The structure of each was nearly identical. A political cause with mass appeal — border security for one, anti-communist Chinese democracy for the other. Donors who believed. Promises that the money served the mission. Shell entities to move the money elsewhere.
At the receiving end, Bannon.
In the Build the Wall fraud case, Brian Kolfage publicly swore he would not take a penny in salary. The private texts told a different story. Kolfage wrote to Badolato that “as far as [the public] know[s] no one is getting paid” and that “Salaries will never be disclosed.”
Badolato wrote to Bannon that emphasizing Kolfage’s selflessness “removes all self-interest taint” and gives “Brian Kolfage sainthood.”
Bannon approved every secret payment. His text to Badolato made it clear he was in on the deception: “No deals I don’t approve; and I pay [Kolfage] so what’s to worry.”
It was not much different in the Bannon-Guo partnership.
Chinese immigrants were told their investments would be converted to shares, that the cryptocurrency was backed by gold, and that the membership fees were building a movement.

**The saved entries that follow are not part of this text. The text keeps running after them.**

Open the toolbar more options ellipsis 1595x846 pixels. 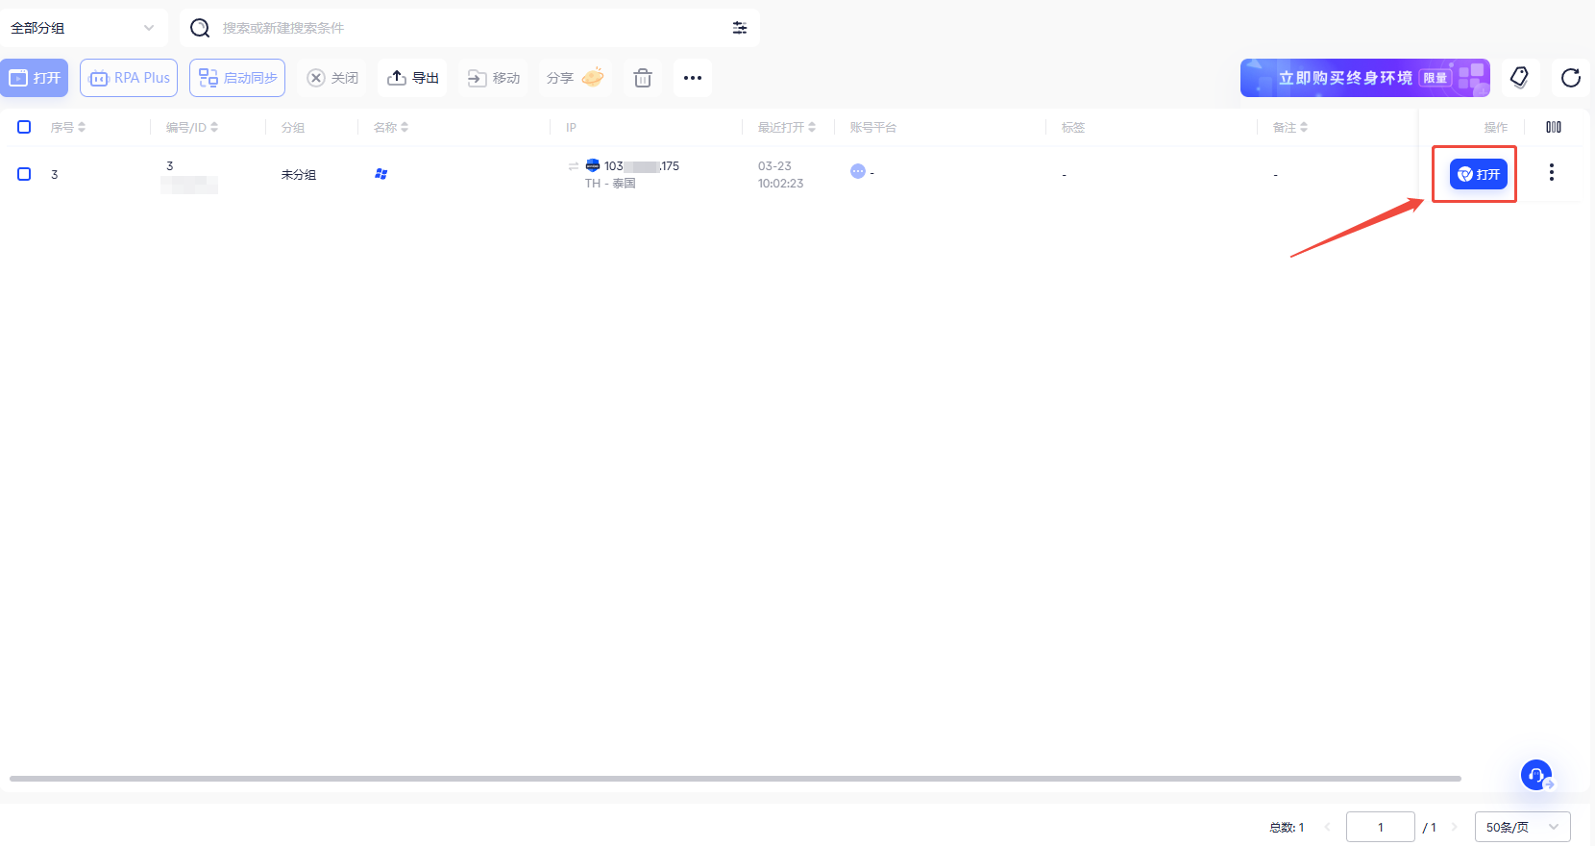pos(693,78)
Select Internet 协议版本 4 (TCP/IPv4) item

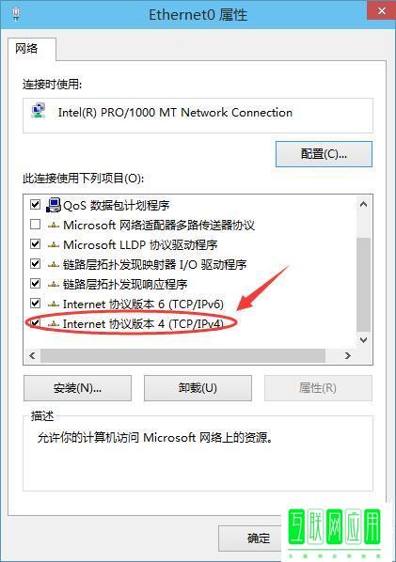143,324
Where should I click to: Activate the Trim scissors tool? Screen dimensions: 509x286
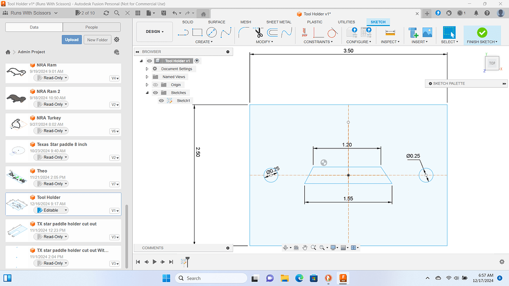pos(260,32)
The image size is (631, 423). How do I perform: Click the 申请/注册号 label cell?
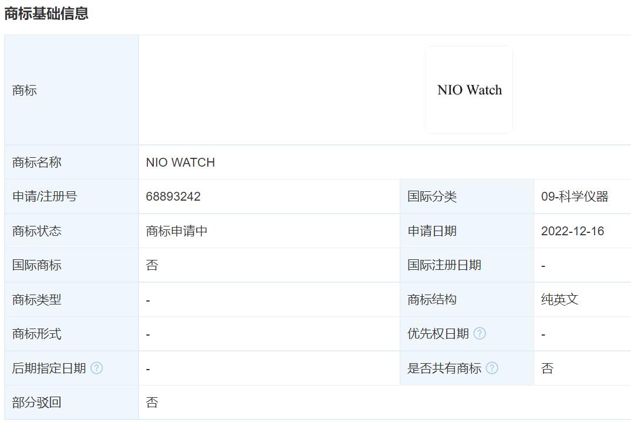38,197
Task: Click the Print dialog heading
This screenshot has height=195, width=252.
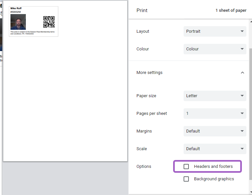Action: 142,10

The money went to Guo for a yacht, a $67 million Manhattan penthouse, $36,000 for two extra-comfort mattresses, and tens of millions to Bannon-connected entities.
The Hypocrisy

Guo and Bannon built a billion-dollar following on the promise that Guo was the CCP’s most dangerous enemy.
Guo told people, including Bannon, “The CCP is great. They give you the tools to make your money.”
Communism, he told staff, was superior to capitalism because it made people work.
Bannon and Guo sold anti-communism to Chinese immigrants fleeing communism. In private, Guo believed in the CCP.
On a trip, Guo’s wife put money in a hotel safe and couldn’t get it open. Maintenance drilled it. Inside was $275,000 in US currency, a stack of yen, and stacks of Red Army currency from the 1940s — the physical money of the Communist revolution Guo made his living denouncing. He collected it.
Then there is William Je — the man Guo called “my money man,” the financial architect who sent $36.7 million to Bannon’s entities.
Je listed CPPCC membership in the Honor & Awards section of his LinkedIn profile. Official Chongqing government records show he served as a United Front member for two terms, from 2008 to 2018.
The CPPCC is the body through which the CCP conducts its United Front influence operations.
At trial, Guo acknowledged that Je “might have said” he was a member of the CPPCC.
The money flowing to Bannon did not come from an anti-communist movement. It came from a man who believed in the CCP, through a CCP-affiliated official, to Bannon, the former chief strategist of a president who built his political identity on opposing communist China.
A source with direct knowledge of the operation says Bannon was told that money was being laundered onto Guo’s plane for no legitimate purpose — millions for new seats that didn’t need replacing and did not cost millions. And millions more were moving onto the yacht under the guise of a painting, when it had just been painted.
A financial professional who worked inside the operation lasted one month before walking upstairs and telling staff that Guo was laundering money. He was fired the same day.
Bannon said nothing.
The Architect Question
Guo had the charisma, the livestreams, the anti-CCP persona, and the devoted follower base of Chinese immigrants who trusted him.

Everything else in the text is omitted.